Work instructions | Copy out every entry, keeping each character the same.
──────── Source data
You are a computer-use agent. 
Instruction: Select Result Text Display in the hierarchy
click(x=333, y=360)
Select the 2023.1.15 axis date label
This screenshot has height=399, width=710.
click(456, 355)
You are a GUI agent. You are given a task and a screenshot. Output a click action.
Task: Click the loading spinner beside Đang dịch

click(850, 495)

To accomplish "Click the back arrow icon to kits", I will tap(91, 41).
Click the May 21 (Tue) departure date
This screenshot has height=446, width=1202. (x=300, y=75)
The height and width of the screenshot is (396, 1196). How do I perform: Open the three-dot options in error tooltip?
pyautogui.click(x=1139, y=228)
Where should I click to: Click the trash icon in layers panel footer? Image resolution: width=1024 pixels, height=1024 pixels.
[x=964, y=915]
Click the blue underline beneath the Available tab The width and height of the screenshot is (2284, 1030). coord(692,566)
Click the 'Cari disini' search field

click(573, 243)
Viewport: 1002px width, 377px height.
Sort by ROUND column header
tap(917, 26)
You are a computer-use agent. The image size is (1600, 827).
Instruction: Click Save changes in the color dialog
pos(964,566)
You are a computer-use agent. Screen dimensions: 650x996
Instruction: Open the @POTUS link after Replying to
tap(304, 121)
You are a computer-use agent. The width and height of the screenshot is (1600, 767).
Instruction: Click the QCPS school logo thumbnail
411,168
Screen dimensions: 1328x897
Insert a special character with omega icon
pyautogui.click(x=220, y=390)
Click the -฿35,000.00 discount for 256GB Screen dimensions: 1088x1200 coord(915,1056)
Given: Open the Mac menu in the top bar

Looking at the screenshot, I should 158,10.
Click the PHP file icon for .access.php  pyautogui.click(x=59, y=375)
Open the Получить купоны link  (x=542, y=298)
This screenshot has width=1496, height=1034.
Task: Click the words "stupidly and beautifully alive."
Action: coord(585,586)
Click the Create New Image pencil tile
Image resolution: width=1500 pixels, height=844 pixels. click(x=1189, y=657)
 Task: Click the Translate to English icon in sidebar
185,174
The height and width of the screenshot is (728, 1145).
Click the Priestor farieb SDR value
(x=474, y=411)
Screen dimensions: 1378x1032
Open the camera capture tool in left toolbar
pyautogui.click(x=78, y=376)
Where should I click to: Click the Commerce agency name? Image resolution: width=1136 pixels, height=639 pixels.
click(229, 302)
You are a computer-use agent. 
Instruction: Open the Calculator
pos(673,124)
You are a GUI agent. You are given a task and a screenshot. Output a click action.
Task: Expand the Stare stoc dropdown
────────────────
Task solution |
You are a computer-use agent. 
Instruction: Select Result Text Display in the hierarchy
click(x=333, y=360)
Select the 2023.1.15 axis date label
This screenshot has height=399, width=710.
click(456, 355)
You are a GUI agent. You are given a task and a screenshot. Output a click action.
Task: Click the loading spinner beside Đang dịch

click(850, 495)

To accomplish "Click the back arrow icon to kits", I will tap(91, 41).
Click the May 21 (Tue) departure date
This screenshot has height=446, width=1202. (x=300, y=75)
The height and width of the screenshot is (396, 1196). How do I perform: Open the three-dot options in error tooltip?
pyautogui.click(x=1139, y=228)
Where should I click to: Click the trash icon in layers panel footer? Image resolution: width=1024 pixels, height=1024 pixels.
[x=964, y=915]
Click the blue underline beneath the Available tab The width and height of the screenshot is (2284, 1030). coord(692,566)
Click the 'Cari disini' search field

click(573, 243)
Viewport: 1002px width, 377px height.
Sort by ROUND column header
tap(917, 26)
You are a computer-use agent. The image size is (1600, 827).
Instruction: Click Save changes in the color dialog
pos(964,566)
You are a computer-use agent. Screen dimensions: 650x996
Instruction: Open the @POTUS link after Replying to
tap(304, 121)
You are a computer-use agent. The width and height of the screenshot is (1600, 767).
Instruction: Click the QCPS school logo thumbnail
411,168
Screen dimensions: 1328x897
Insert a special character with omega icon
pyautogui.click(x=220, y=390)
Click the -฿35,000.00 discount for 256GB Screen dimensions: 1088x1200 coord(915,1056)
Given: Open the Mac menu in the top bar

Looking at the screenshot, I should 158,10.
Click the PHP file icon for .access.php  pyautogui.click(x=59, y=375)
Open the Получить купоны link  (x=542, y=298)
This screenshot has width=1496, height=1034.
Task: Click the words "stupidly and beautifully alive."
Action: coord(585,586)
Click the Create New Image pencil tile
Image resolution: width=1500 pixels, height=844 pixels. click(x=1189, y=657)
 Task: Click the Translate to English icon in sidebar
185,174
The height and width of the screenshot is (728, 1145).
Click the Priestor farieb SDR value
(x=474, y=411)
Screen dimensions: 1378x1032
Open the camera capture tool in left toolbar
pyautogui.click(x=78, y=376)
Where should I click to: Click the Commerce agency name? Image resolution: width=1136 pixels, height=639 pixels.
click(229, 302)
You are a computer-use agent. 
Instruction: Open the Calculator
pos(673,124)
You are a GUI agent. You are given a task and a screenshot. Output a click action.
Task: Expand the Stare stoc dropdown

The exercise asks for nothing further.